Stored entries
== == ==

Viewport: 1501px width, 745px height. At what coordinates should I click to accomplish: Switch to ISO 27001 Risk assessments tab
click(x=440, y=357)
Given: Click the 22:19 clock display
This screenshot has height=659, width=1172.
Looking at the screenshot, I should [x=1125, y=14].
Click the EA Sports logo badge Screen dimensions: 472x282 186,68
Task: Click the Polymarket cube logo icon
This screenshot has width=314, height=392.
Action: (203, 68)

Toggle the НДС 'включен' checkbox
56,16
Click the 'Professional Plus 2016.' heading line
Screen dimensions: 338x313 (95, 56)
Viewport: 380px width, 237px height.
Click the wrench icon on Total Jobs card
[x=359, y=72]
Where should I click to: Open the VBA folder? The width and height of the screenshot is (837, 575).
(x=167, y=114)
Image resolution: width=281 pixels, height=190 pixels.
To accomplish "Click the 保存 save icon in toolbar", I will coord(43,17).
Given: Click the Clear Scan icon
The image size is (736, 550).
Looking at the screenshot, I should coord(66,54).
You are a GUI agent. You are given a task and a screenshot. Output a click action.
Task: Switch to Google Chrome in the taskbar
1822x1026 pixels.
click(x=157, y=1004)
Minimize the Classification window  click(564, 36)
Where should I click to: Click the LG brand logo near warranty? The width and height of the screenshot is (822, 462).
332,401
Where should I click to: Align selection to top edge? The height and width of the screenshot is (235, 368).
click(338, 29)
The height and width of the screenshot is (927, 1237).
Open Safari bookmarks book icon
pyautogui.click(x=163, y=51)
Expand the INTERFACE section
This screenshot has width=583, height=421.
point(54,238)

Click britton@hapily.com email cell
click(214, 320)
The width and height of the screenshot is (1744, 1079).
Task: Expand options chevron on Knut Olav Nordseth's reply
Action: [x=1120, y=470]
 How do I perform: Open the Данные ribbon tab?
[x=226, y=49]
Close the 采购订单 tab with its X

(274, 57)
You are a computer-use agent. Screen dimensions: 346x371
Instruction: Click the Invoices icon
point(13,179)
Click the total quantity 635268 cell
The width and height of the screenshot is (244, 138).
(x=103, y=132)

== == ==

▶ _What you should do_: Search the entries for the word "agent" and pick out every line that holds it.

▶ _Answer area_:
You are a GUI agent. You are given a task and a screenshot. Output a click action.
You are a computer-use agent. Screen dimensions: 346x371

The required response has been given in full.